The Planck conditions are believed to be represented by a set of elementary numbers that you can create, with a little dimensional analysis, from the fundimental constants G (Newtons Gravitation Constant), c (the speed of light) and h (Plancks Constant). What you get by combining these with the right powers are the Planck Length ( about 10^-33 centimeters), Planck mass (about 10^-5 grams) the Planck time (about 10^-43 seconds) and a Planck energy (about 10^19 GeV).

So far as we know, Einstein's general theory of relativity needs to be extended to include quantum mechanical effects.

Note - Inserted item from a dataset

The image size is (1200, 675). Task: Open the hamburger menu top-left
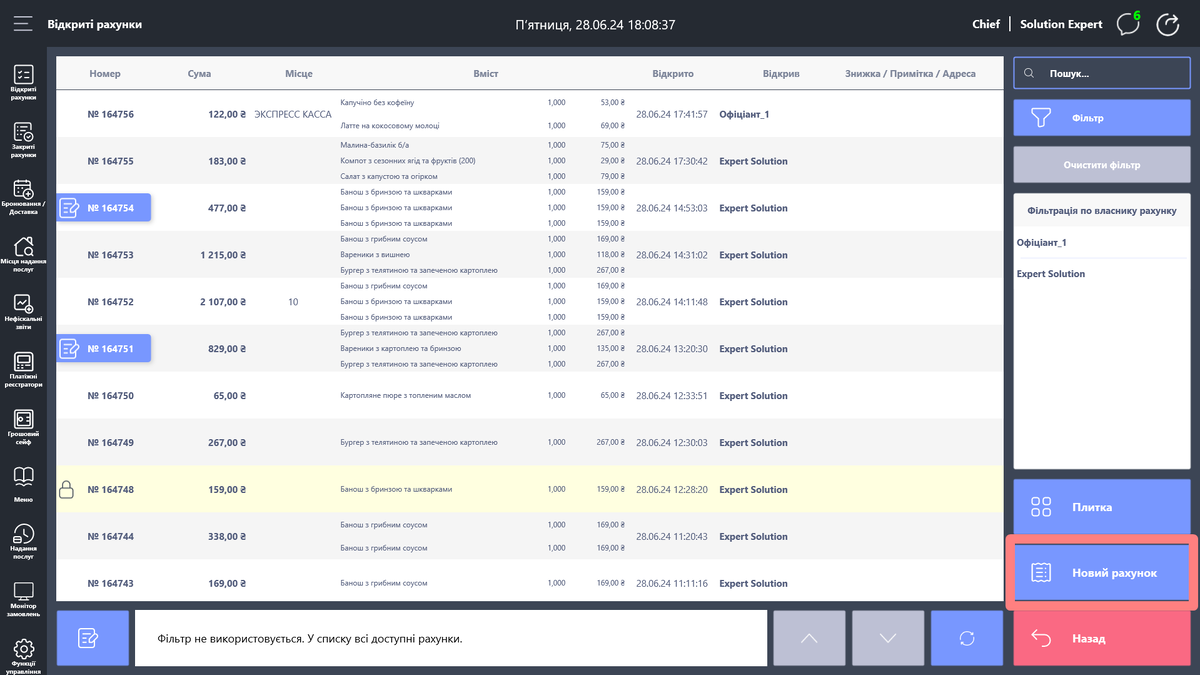pos(23,23)
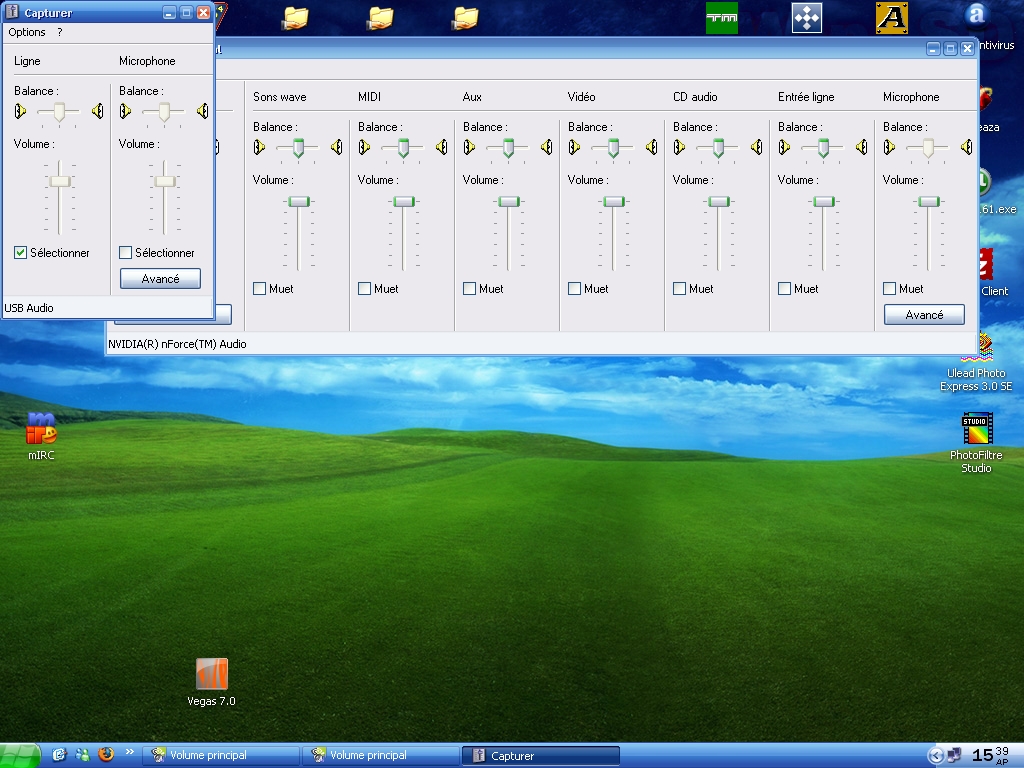Screen dimensions: 1024x768
Task: Uncheck Sélectionner under Ligne
Action: [20, 253]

Theoreticians believe that these effects become important when you try to describ what happens near the so-called Singularity at the center of a black hole.

It is predicted that instead of the collapsing star contracting to infinite density, its final density at the Singularity will be limited by quantum gravity (and the presumed graininess of space and time) to about 10^94 grams per cubic centimeters, which is defined by taking the Planck mass of 10^-5 grams and dividing by the cube of the Planck length 10^-33 centimeters to get 10^-5 /10^-99 = 10^94 grams per cubic centimeters.

Physicists often find limits 'built into' various other physical phenomena, and the Planck limits seem a reasonable idea, though the scales are going to be incredibly, perhaps impossibly, hard to explore experimentally.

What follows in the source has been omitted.